Plus Minus “Asuransi Pendidikan”
Sebagai tabungan, asuransi pendidikan ini memang cukup membantu jika dipersiapkan demi menjamin pendidikan anak-anak kita nantinya. Namun, dengan berbagai syarat, ketentuan, dan kondisi yang berlaku pada asuransi itu sendiri, membuat manfaatnya jadi kurang maksimal.
So, bukan berarti tidak merekomendasikan, namun ada baiknya kita perhatikan tujuan finansial dan horizon waktu yang kita punya. Jangan sampai nih, karena salah memilih produk investasi, tujuan finansial kita enggak tercapai. Karena terlalu mengandalkan asuransi pendidikan, saat anak kita benar-benar harus sekolah ternyata dananya enggak mencukupi.
Cuma bisa gigit jari kan?
Beberapa hal yang harus diperhatikan mengenai asuransi pendidikan (yang kadang enggak pernah dijelaskan oleh agen penjualnya):
- Potongan biaya. Yes, akan ada biaya administrasi dan komisi yang harus dibebankan pada pemegang polis. Biaya-biaya ini besarnya lumayan, hingga kadang total manfaat yang kita dapatkan selama 5 tahun pertama itu sangat kecil.
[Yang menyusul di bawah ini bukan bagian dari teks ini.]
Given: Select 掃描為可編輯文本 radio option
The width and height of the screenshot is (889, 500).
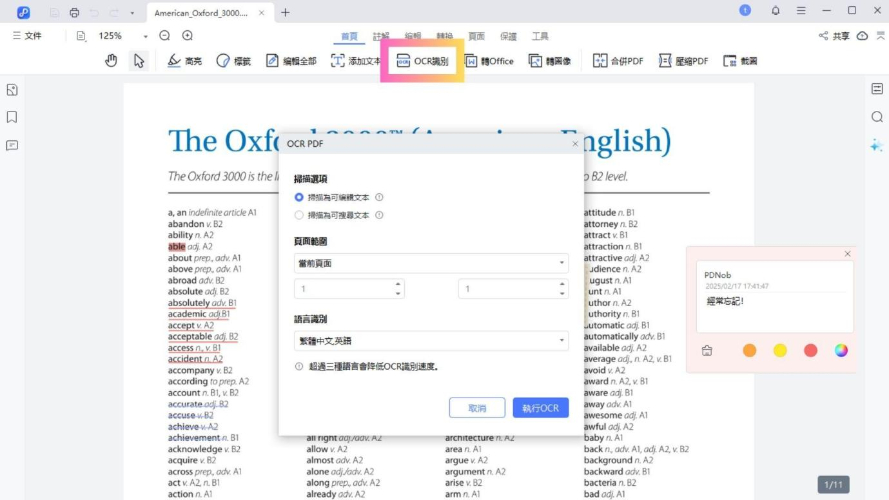Looking at the screenshot, I should pos(299,198).
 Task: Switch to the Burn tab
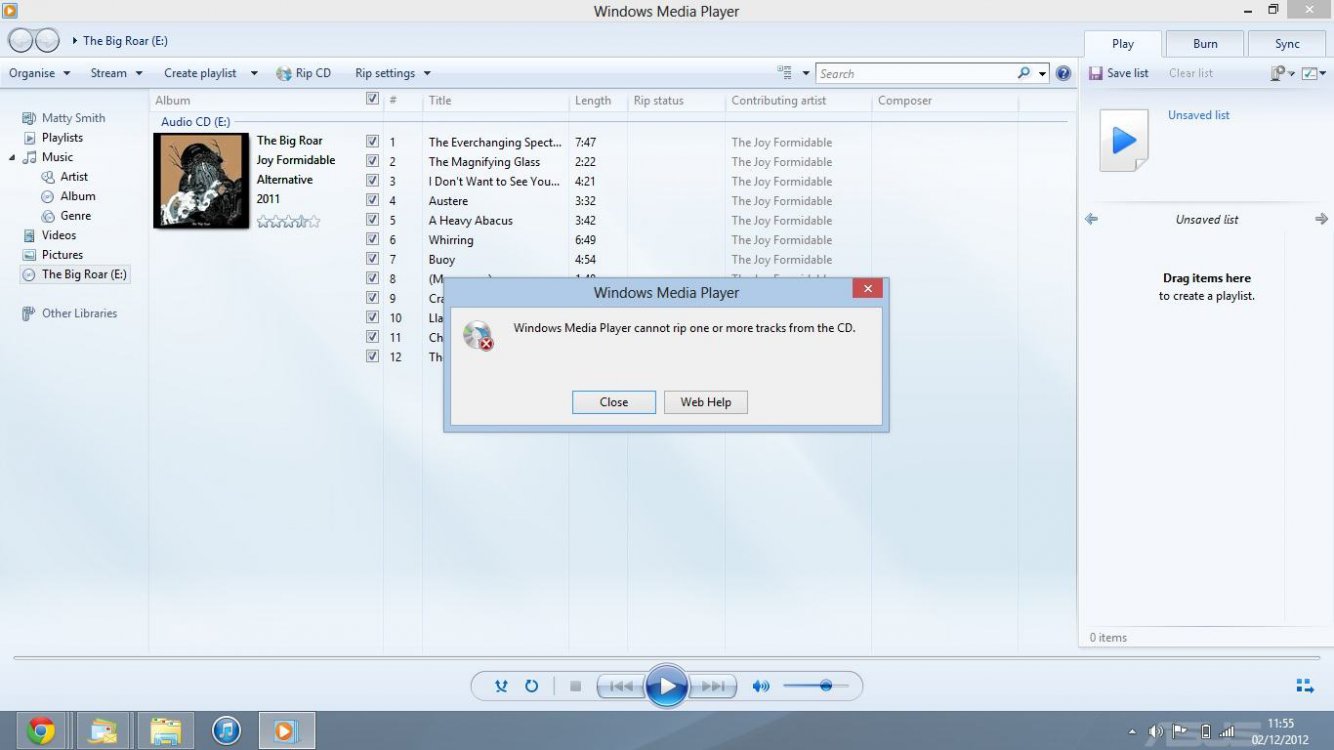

Bahkan rasanya enggak berkembang.
- Ada risiko. Kenapa? Karena uang premi akan diinvestasikan ke berbagai produk, mulai dari produk pasar uang, obligasi, hingga saham. Nah, masih ingat akan hukum investasi kan? Bahwa setiap investasi pasti mengandung risiko? Maka demikian juga dengan asuransi pendidikan. Kadang akan terjadi, pada akhirnya uang pertanggungan yang diterima jumlahnya lebih kecil ketimbang proyeksi awal, karena mungkin pihak perusahaan asuransi menginvestasikan pada produk yang kurang maksimal perkembangannya. Bahkan bisa saja terjadi, uang pertanggungan jadi habis akibat diinvestasikan pada produk yang merugi.
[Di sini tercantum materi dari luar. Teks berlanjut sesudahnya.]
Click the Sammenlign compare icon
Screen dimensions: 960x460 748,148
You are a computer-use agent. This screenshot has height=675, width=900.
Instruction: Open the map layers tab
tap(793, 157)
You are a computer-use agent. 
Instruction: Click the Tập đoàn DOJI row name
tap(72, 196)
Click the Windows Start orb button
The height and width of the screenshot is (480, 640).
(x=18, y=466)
- Banyak dari kita yang salah mencantumkan nama anak sebagai tertanggung. Padahal asuransi yang kita beli adalah asuransi jiwa, yang seharusnya memberikan perlindungan pada orang tua sebagai pemberi nafkah jika ada musibah atau kecelakaan terjadi. Hal ini bisa jadi fatal lo!
Selain itu, hendaknya kita sebagai nasabah juga mempertimbangkan secara masak-masak jika agen menawarkan berbagai macam rider–atau asuransi tambahan. Memang benar-benar perlu, atau tidak? Jangan sampai karena tergiur oleh berbagai fasilitas, kita malah jadi membuat bengkak anggaran asuransi tapi tidak mendapatkan manfaat yang jelas dan pasti.